Ma il contenuto sonoro? Complessivamente senz'altro dignitoso, facilmente orecchiabile e tale da riconfermare, se non migliorare la buona impressione lasciatami dal predecessore "The Quest", andando poi al sodo direi che la titol track della durata di quasi un quarto d'ora, è un brano di valore assoluto di pura fattura prog sinfonico, da annoverare senza esagerazione fra le migliori composizioni degli Yes! Oh non ho mica scritto un'affermazione da poco, ma sono sicuro che anche gli estimatori di roba come "Close to the Edge" o "Tales from Topographic Oceans" troverebbero "Mirror to the Sky di sicuro assai valido: pieno com'è di preziose variazioni ed intercali chitarristici del buon Howe che il suo mestiere continua a farlo prorprio benino!
Nella scaletta del primo volume la title track figura solo al quinto posto, mentre normalmente la si posiziona in "pole", cosa facilmente spiegabile con l'obiettiva difficoltà di dare un seguito a cotanto brano, infatti gli altri 5 sono onesti, ma senza punte musicali in grado d'entusiasmare orecchie ormai abituate ad emozionarsi raramente per le novità artistiche (ahimè!); tutto musicalmente "a posto", con buone armonie e qualche ricamo di Howe di pregio, ma poi detto fuori dai denti a che pubblico si rivolgono ormai gli Yes con tale repertorio? In particolare dopo il defintivo annullamento (senza una spiegazione ormai plausibile) del già rinviato tour di Relayer, credo che la popolarità dell'amata formazione sia davvero in netto declino, Ci sta la perdita di Squire e White che mica se la sono scelta, ma quelle di Anderson, seppur discretamente sostituito da Davison, di Wakeman e Rabin non hanno trovato dei validi successori, cosa che si ripercuote inevitabilmente sull'originalità musicale del gruppo. Per concludere il primo CD segnalo la graziosa "Cut from the Stars" che strizza decisamente l'occhiolino ad un pop "evoluto", ora in voga nella terra della Perfida Albione.
Vado poi ad esaminare il "bonus CD", ma cosa starà a significare questo termine? Un gentile omaggio, materiale inedito o piuttosto un concentrato dell'arte di Steve Howe che ne è il compositore esclusivo? Non resta che scoprire le tre carte sperando siano assi!
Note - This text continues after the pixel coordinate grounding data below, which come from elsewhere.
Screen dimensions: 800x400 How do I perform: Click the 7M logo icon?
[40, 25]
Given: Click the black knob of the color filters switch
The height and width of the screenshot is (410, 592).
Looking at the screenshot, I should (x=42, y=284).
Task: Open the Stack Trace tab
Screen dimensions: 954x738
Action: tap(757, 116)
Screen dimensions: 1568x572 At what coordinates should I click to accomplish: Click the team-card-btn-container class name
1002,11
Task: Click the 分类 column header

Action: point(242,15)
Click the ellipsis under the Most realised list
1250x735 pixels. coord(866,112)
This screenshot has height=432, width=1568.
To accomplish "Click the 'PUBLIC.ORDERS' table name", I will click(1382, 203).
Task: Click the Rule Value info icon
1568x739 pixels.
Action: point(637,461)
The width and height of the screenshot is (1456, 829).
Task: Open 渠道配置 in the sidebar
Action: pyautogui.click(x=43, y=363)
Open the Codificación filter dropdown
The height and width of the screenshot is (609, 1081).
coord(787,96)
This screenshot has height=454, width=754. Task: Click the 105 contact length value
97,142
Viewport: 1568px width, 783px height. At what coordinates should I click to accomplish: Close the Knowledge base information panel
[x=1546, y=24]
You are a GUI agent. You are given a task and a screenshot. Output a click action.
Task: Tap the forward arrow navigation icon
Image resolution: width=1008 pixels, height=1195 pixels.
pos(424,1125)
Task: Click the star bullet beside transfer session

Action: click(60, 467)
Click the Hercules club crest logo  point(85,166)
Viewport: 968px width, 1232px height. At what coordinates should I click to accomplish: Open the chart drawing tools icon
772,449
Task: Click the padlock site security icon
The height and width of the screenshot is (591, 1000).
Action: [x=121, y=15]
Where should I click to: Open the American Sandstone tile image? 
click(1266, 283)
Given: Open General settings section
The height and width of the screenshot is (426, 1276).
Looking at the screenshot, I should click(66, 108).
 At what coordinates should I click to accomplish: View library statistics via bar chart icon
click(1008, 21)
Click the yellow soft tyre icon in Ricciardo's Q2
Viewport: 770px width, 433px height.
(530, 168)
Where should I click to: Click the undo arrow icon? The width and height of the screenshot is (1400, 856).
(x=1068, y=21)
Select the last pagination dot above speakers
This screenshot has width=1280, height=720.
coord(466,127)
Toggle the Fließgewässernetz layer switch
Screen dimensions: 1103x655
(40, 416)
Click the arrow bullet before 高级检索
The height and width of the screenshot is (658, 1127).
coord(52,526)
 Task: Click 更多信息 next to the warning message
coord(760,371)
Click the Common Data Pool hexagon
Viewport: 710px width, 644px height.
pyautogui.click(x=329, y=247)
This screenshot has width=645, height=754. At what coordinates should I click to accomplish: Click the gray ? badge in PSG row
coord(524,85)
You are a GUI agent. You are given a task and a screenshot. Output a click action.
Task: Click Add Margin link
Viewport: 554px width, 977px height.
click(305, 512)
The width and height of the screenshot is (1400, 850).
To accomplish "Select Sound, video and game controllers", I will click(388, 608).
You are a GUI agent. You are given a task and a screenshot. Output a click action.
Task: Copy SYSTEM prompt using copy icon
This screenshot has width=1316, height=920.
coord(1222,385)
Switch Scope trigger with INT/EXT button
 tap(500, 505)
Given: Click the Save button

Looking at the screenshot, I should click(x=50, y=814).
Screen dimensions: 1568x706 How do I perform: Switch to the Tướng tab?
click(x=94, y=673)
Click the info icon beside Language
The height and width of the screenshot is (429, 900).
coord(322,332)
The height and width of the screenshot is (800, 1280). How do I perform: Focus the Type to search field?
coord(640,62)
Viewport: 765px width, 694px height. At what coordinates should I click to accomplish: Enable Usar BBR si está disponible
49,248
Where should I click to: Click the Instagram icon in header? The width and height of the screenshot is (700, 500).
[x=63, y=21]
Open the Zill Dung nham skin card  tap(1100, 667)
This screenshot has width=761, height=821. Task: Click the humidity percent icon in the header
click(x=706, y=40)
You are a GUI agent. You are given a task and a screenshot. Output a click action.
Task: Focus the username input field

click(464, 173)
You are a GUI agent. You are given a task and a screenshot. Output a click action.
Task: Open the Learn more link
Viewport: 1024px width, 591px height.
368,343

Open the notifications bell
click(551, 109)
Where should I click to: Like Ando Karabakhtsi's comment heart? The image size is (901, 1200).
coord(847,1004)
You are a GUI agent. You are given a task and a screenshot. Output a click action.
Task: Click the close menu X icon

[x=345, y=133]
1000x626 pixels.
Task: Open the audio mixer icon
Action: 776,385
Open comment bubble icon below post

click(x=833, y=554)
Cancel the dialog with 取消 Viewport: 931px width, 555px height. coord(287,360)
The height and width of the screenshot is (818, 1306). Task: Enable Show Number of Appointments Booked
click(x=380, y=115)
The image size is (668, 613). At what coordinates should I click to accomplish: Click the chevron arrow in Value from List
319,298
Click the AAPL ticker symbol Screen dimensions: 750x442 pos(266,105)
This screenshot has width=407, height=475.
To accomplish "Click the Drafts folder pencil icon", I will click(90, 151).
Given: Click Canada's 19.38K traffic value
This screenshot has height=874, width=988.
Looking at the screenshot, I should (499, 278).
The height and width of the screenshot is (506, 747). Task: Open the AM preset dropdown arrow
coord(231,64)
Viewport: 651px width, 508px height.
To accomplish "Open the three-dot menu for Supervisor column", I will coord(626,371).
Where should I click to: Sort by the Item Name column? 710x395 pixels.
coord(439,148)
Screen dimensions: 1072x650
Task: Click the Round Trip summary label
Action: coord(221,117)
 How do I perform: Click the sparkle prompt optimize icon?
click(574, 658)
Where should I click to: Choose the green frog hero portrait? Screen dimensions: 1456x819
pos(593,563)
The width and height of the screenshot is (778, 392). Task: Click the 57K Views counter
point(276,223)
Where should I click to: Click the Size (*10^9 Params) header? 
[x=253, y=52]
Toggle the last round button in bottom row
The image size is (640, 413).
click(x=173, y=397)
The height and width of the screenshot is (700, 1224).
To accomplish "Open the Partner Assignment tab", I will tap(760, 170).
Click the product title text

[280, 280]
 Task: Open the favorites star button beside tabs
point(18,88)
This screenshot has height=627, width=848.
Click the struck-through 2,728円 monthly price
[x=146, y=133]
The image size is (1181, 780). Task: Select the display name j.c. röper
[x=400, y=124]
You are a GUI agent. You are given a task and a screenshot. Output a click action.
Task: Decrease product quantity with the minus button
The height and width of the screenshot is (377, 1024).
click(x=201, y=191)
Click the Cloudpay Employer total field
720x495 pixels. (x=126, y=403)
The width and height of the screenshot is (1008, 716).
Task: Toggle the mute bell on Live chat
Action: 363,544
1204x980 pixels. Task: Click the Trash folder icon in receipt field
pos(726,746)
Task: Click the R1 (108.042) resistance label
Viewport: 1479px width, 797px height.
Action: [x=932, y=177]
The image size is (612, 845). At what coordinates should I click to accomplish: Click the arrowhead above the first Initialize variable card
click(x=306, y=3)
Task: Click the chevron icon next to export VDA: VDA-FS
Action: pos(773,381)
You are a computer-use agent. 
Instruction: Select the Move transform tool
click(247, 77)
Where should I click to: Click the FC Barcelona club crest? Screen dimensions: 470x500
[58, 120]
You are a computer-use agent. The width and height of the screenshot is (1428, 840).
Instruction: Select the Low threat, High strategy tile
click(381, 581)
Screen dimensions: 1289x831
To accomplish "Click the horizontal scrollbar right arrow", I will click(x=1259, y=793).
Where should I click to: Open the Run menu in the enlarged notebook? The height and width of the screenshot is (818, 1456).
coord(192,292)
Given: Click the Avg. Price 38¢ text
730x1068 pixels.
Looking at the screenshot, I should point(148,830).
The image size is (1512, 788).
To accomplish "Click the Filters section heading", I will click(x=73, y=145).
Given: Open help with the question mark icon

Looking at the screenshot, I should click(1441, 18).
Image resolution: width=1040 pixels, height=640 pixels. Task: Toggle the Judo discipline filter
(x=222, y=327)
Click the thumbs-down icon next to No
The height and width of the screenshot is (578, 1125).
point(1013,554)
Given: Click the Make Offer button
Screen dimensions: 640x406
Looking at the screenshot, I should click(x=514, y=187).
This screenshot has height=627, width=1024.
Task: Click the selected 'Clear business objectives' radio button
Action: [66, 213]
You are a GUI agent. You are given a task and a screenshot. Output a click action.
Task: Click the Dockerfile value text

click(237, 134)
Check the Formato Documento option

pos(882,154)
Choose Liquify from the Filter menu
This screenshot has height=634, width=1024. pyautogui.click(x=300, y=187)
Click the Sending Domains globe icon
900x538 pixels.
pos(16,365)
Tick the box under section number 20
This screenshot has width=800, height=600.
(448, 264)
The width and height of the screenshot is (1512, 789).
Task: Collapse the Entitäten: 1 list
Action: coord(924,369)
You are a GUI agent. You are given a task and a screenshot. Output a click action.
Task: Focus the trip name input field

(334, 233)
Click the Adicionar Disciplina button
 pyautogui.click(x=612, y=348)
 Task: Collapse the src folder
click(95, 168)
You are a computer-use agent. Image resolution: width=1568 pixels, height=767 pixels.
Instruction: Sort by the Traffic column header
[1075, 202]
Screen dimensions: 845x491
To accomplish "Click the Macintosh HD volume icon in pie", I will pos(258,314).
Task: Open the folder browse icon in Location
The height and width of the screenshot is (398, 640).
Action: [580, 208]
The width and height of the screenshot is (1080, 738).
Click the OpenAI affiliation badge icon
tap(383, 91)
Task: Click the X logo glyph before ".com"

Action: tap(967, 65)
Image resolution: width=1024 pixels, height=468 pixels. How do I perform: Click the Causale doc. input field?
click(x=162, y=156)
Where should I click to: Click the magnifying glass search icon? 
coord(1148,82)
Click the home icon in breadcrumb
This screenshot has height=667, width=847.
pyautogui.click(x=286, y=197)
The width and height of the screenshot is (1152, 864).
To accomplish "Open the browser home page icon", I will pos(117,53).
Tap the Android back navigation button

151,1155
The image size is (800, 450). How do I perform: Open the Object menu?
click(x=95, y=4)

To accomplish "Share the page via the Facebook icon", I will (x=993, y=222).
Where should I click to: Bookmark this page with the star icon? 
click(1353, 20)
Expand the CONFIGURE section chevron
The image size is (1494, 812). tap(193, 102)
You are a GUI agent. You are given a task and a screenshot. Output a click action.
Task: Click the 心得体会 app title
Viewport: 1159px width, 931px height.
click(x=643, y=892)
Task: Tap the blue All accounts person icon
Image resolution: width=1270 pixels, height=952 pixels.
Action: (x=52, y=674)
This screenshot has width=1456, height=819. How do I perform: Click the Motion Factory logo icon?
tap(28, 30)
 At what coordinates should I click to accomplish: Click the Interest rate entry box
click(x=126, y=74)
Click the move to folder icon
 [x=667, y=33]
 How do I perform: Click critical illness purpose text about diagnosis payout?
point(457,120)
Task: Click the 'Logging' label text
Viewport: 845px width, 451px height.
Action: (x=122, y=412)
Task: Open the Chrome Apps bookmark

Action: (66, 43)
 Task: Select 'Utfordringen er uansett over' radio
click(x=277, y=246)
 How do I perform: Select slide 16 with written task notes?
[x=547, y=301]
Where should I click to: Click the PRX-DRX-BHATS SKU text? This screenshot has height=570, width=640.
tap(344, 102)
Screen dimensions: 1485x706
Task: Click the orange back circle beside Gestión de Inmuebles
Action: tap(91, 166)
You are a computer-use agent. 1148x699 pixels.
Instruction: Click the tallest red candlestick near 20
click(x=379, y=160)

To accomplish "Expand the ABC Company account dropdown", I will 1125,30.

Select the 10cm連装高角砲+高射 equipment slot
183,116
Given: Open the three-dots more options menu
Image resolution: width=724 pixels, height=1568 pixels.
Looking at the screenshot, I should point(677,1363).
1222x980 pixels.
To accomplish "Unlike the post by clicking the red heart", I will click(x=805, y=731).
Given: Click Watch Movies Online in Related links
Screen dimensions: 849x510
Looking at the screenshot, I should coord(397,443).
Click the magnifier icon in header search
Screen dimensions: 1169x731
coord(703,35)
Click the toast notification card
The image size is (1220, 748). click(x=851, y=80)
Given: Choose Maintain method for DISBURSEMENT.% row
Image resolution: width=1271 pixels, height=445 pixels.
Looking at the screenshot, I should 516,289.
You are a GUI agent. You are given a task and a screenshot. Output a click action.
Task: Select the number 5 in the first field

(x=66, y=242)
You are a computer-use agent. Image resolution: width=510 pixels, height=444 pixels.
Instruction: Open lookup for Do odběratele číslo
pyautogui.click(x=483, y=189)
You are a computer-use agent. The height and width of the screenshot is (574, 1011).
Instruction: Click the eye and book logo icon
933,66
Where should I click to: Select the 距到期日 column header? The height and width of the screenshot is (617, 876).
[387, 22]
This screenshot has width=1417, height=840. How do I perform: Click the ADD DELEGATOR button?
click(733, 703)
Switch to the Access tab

In effetti "Unknown Place" ne ha tutte le caratteristiche e la mano o meglio chitarra ed ispirazione di Steve Howe sono qui al massimo e grazie pure a qualche mirato intervento di Geoff Downes sembra d'essere ritornati ai momenti più fulgidi della formazione, quando Rick Wakeman dilagava alle tastiere e Chris Squire dava il là a tutti. Si cala un po' con i due brani successivi: "One Second Is Enough" e "Magic Potion" dove prevale troppo la vena pop ed è archiviata completamente, o quasi, quella prog cui forse Howe ha scordato deve il successo storico dei suoi Yes e la simpatia di chi scrive.
Che lascio da parte per dare un giudizio senz'altro positivo, ma condizionato dalla scelta discutibile di cui sopra e lo svilimento pop di gran parte dei brani, argomenti che non mi fanno andare oltre le 3 stelle: peccato perchè forse maturando un po' di più quest'album, magari tagliando un paio di brani arcibanali si sarebbe potuto anche andare oltre. Rinfranca però che nonostante tutto il trend degli Yes sia in rialzo rispetto alla pena di "Heaven & Hearth".